The Web provides access to large data sources which are not explicitly organized as databases. Instead, the information is presented as semistructured data. In contrast to integrating classical distributed databases, integration of such data raises several new problems such as schema discovery, wrapping and reorganizing the data sources and coping which changes in autonomous sources.

The project started in 1997 at Freiburg University: The FLORID system has been used for extraction and integration of semistructured data from the Web.

In 1997-1999, the FLORID system has been extended with Web access capabilities (Versions 2.x). A methodology for wrapping and integrating HTML pages by mapping the information into an integrated F-Logic data model representing both the structure of the data sources and containing an application/level model of the information has been developed.
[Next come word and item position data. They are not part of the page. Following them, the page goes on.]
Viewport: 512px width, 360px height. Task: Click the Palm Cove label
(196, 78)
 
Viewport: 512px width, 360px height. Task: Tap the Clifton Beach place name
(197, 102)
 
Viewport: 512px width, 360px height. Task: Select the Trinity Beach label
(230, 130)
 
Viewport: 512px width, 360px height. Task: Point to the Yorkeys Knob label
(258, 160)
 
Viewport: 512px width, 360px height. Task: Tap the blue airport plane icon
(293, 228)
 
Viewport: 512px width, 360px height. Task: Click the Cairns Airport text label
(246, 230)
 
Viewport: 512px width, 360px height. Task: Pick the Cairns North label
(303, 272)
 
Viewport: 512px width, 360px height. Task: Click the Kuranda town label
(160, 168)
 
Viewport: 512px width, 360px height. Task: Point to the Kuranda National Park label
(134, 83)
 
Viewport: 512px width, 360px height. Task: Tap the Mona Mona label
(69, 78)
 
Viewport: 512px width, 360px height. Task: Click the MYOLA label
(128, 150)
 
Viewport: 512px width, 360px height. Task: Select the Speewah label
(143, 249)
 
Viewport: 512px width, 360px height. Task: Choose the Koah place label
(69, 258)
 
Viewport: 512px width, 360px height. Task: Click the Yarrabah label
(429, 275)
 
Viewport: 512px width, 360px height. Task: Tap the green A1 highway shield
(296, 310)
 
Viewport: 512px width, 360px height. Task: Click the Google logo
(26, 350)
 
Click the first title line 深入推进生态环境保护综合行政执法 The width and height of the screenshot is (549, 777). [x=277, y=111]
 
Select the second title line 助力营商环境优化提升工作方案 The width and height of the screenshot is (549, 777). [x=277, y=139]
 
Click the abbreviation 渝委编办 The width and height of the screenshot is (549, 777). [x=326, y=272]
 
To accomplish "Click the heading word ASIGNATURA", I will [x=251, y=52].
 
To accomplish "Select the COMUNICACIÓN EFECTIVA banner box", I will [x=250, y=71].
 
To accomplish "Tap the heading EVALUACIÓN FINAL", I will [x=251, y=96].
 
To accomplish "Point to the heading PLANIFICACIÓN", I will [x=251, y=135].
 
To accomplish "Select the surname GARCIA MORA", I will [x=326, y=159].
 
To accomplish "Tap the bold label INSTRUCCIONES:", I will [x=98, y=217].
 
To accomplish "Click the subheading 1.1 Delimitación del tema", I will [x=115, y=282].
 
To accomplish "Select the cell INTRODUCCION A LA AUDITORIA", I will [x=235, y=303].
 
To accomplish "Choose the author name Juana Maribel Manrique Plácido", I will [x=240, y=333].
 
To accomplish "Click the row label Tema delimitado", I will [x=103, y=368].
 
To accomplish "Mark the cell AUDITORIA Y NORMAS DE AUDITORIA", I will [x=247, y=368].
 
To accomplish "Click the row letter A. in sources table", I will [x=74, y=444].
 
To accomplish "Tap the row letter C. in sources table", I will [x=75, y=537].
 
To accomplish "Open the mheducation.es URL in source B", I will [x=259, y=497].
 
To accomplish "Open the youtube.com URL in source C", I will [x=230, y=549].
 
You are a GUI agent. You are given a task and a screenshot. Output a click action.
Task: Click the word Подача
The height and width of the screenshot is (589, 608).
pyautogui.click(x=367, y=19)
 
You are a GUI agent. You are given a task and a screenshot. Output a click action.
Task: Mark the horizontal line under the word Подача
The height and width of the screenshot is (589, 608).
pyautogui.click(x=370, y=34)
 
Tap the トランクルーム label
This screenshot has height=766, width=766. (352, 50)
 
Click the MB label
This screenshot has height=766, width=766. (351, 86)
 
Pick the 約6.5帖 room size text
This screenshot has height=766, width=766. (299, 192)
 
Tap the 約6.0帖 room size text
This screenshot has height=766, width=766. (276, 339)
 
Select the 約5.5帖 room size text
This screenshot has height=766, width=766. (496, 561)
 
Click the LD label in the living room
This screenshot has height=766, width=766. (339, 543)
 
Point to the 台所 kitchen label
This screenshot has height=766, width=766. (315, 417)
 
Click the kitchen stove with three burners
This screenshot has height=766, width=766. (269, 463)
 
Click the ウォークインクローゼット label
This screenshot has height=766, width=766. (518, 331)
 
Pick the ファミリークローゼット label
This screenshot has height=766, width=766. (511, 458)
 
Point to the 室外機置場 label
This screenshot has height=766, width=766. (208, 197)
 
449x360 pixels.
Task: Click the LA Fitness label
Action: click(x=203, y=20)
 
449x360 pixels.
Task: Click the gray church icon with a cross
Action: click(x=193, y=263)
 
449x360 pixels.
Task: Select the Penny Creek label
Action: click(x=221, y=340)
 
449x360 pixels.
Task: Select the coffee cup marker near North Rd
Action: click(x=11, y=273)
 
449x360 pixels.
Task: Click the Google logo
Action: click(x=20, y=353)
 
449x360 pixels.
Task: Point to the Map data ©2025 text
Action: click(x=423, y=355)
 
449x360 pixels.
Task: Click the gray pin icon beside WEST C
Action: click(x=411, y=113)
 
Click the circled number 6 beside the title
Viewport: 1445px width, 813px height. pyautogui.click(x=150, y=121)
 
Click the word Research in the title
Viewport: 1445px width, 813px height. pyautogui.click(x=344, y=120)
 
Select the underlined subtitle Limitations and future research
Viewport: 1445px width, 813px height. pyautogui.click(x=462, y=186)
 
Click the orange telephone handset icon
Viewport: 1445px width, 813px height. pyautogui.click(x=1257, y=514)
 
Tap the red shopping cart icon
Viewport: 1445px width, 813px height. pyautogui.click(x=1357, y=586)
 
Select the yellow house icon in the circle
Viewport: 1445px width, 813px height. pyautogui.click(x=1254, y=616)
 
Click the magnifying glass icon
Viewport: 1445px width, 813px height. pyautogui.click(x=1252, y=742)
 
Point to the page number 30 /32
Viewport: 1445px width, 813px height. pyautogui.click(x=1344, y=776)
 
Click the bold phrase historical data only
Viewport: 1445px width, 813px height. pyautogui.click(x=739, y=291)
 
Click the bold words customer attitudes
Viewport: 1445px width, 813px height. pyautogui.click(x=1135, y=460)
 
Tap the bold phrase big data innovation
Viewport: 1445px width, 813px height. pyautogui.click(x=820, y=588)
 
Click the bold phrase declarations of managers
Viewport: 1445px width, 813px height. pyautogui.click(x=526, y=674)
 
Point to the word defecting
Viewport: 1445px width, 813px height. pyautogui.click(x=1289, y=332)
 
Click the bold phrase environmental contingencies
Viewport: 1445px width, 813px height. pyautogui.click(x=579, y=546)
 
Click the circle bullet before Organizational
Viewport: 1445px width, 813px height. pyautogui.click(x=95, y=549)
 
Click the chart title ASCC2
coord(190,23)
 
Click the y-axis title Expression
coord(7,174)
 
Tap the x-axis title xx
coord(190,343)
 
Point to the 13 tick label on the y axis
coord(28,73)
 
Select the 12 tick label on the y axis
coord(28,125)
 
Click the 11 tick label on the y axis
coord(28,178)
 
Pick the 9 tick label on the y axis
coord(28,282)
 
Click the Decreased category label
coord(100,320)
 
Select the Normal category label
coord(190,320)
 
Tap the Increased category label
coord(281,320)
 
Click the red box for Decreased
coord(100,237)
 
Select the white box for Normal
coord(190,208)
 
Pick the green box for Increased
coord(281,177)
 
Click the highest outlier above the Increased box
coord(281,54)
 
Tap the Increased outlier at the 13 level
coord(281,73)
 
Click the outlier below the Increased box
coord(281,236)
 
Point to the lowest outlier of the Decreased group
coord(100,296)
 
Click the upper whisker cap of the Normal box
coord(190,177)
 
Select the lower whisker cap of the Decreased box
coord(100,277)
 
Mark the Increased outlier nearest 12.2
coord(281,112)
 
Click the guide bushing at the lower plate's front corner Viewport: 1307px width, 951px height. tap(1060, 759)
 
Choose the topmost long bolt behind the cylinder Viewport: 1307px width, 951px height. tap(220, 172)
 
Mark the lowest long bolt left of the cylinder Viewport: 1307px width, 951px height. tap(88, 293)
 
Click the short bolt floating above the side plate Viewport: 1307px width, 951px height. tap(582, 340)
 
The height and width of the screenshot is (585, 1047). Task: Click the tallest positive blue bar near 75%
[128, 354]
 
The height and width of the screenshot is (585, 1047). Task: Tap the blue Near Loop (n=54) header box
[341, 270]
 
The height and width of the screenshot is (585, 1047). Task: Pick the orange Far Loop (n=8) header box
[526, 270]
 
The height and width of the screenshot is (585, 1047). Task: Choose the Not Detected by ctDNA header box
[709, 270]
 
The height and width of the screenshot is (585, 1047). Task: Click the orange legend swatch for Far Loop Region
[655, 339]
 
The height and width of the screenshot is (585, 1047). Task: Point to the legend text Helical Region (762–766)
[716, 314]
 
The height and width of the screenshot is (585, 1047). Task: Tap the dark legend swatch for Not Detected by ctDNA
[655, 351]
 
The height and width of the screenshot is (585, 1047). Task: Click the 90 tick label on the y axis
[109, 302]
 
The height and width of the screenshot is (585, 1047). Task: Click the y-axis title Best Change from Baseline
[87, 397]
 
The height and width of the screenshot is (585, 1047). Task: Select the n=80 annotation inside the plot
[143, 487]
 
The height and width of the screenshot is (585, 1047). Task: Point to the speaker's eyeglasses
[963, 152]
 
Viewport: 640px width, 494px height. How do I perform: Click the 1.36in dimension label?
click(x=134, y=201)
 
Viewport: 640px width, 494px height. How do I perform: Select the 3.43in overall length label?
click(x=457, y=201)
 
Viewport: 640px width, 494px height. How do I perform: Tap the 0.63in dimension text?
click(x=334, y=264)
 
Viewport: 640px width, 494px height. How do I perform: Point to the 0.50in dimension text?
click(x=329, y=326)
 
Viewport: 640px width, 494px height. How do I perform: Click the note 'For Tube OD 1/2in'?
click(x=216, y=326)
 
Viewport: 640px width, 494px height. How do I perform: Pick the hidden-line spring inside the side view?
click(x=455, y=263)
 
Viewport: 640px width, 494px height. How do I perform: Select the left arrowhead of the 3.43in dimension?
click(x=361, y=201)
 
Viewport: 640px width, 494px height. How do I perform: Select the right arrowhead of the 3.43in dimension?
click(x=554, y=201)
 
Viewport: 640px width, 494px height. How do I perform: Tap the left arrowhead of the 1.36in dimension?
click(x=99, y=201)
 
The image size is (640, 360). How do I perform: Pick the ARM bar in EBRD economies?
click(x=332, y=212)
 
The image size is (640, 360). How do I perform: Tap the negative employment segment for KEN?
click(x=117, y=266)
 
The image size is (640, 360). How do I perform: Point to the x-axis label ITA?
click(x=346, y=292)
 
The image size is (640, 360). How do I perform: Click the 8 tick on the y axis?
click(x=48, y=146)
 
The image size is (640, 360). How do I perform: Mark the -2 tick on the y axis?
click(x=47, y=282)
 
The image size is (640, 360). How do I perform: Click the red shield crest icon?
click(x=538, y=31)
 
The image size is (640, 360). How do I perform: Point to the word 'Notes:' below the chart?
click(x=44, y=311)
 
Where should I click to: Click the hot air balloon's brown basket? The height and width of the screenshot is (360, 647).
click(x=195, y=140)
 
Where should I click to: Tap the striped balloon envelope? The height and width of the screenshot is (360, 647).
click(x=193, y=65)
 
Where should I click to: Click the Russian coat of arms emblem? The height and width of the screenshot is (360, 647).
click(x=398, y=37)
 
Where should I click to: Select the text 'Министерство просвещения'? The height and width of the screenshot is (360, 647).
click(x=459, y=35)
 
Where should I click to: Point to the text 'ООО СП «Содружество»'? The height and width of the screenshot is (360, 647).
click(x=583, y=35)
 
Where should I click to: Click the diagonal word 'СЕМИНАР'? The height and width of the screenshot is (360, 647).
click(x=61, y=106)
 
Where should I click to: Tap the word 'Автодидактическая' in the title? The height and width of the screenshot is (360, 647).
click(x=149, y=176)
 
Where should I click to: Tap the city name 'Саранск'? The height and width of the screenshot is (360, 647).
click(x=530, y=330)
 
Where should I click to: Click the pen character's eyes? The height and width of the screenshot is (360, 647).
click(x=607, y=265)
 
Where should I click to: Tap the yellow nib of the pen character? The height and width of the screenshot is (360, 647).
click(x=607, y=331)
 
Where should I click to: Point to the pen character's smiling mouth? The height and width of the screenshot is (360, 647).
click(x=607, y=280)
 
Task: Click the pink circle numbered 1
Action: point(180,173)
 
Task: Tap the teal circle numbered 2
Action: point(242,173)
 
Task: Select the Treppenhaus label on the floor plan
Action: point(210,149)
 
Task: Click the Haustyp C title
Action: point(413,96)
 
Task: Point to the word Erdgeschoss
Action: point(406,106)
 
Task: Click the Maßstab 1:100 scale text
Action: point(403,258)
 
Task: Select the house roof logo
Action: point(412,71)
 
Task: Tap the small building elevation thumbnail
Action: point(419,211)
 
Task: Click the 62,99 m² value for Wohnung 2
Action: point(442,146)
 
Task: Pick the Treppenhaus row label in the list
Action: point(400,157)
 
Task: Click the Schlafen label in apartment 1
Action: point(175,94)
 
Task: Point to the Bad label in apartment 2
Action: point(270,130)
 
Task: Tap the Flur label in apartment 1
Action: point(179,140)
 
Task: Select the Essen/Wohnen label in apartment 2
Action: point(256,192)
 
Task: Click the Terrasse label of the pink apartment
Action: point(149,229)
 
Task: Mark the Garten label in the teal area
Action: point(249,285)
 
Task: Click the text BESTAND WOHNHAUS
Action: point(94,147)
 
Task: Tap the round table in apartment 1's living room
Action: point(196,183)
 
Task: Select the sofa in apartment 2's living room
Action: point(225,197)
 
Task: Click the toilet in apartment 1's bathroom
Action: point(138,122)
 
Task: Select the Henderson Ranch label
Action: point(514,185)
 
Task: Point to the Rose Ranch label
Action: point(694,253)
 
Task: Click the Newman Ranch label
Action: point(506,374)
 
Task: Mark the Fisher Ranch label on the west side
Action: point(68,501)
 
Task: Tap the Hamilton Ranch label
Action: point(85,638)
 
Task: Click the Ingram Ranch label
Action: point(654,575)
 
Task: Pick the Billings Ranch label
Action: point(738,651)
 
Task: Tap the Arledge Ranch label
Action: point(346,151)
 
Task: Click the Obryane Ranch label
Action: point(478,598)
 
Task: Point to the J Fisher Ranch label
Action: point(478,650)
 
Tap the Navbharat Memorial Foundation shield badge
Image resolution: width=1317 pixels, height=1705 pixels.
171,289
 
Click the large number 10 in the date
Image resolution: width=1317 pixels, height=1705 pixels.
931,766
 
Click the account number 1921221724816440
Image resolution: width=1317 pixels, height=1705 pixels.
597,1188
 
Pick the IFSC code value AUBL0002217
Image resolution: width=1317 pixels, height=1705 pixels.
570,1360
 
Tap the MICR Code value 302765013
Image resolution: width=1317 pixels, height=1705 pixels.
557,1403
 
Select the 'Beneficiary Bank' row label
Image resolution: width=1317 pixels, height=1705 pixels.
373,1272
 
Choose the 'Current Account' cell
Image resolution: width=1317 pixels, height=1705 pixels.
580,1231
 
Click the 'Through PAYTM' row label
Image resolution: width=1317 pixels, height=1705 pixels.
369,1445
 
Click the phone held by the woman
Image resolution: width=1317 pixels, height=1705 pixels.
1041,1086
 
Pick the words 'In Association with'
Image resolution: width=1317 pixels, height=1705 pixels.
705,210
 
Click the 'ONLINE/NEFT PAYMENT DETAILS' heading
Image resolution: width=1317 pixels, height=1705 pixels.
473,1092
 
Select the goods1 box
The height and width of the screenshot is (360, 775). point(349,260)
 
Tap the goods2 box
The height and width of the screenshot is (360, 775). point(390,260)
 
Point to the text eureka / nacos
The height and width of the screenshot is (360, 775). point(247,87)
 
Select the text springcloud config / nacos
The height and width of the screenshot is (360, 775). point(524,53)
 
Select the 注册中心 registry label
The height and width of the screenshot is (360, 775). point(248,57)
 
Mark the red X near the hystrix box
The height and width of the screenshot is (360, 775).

HTML pages are wrapped using generic rules for the usual structuring means (i.e., lists, tables, comma-lists, emphasized keywords). The MONDIAL case study documents the practicability of the approach.

In 2000, FLORID has been extended to FloXML with special functionality for handling XML data (XML/DTD parsing, metadata provided by DTDs and XMLSchema, XML export functionality).

The Experiences with F-Logic and FLORID have been incorporated into the LoPiX (Logic Programming in XML) project (2000 - 2003), dealing with integration of XML data.